Climate change is a long-term shift in global or regional climate patterns. Often climate change refers specifically to the rise in global temperatures from the mid-20th century to present. Climate is sometimes mistaken for weather. But climate is different from weather because it is measured over a long period of time, whereas weather can change from day to day, or from year to year. The climate of an area includes seasonal temperature and rainfall averages, and wind patterns.
Climate change is one of the major environmental threats facing the world. Forest type distribution, carbon stocks or emissions and climate change are interlinked processes. Deforestation and land degradation contributes to about 20 per cent of global CO2 emissions and the forest sector provides a large opportunity to mitigate climate change, particularly through the REDD+ (Reducing Emissions from Deforestation and Degradation) mechanism. Meteorologists reported that this spring was the warmest ever recorded for our nation – in fact, it crushed the old record by so much that it represented the “largest temperature departure from average of any season on record. Possessing an excessive carbon footprint is rapidly becoming the modern equivalent of wearing a scarlet letter. Because neither the goals nor acceptable emissions limits are clear, however, morality is often mistaken for science.
A recent article in New Scientist suggested that the biggest problem arising from the epidemic of obesity is the additional carbon burden that fat people—who tend to eat a lot of meat and travel mostly in cars—place on the environment. Greenhouse-gas emissions have risen rapidly in the past two centuries, and levels today are higher than at any time in at least the past six hundred and fifty thousand years.

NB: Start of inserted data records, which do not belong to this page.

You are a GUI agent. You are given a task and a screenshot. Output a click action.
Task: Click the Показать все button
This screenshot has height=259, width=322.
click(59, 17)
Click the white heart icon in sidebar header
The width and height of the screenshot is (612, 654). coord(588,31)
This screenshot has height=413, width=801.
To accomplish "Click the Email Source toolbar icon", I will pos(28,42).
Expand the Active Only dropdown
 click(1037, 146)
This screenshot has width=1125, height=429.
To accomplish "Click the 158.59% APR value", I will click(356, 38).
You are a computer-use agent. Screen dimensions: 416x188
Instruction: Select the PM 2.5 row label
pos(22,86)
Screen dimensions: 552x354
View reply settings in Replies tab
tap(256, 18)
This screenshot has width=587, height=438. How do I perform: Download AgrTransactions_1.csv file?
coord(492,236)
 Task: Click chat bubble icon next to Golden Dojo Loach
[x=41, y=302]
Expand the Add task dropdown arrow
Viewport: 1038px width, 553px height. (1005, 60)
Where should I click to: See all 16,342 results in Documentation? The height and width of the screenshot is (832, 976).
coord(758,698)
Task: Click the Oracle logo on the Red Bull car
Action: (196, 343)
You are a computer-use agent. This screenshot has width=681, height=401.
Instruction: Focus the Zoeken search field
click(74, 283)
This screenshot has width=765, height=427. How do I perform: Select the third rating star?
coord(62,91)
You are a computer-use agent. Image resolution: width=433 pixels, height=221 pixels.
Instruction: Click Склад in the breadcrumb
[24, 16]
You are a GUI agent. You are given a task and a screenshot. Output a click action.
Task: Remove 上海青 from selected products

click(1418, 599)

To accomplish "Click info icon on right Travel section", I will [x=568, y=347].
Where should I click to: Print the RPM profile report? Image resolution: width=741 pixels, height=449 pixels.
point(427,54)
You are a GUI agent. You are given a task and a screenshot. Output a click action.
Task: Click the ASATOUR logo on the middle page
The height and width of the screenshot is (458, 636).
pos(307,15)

In 1995, each of the six billion people on earth was responsible, on average, for one ton of carbon emissions. Oceans and forests can absorb about half that amount. Although specific estimates vary, scientists and policy officials increasingly agree that allowing emissions to continue at the current rate would induce dramatic changes in the global climate system.
To avoid the most catastrophic effects of those changes, we will have to hold emissions steady in the next decade, then reduce them by at least sixty to eighty per cent by the middle of the century. (A delay of just ten years in stopping the increase would require double the reductions.) Yet, even if all carbon emissions stopped today, the earth would continue to warm for at least another century.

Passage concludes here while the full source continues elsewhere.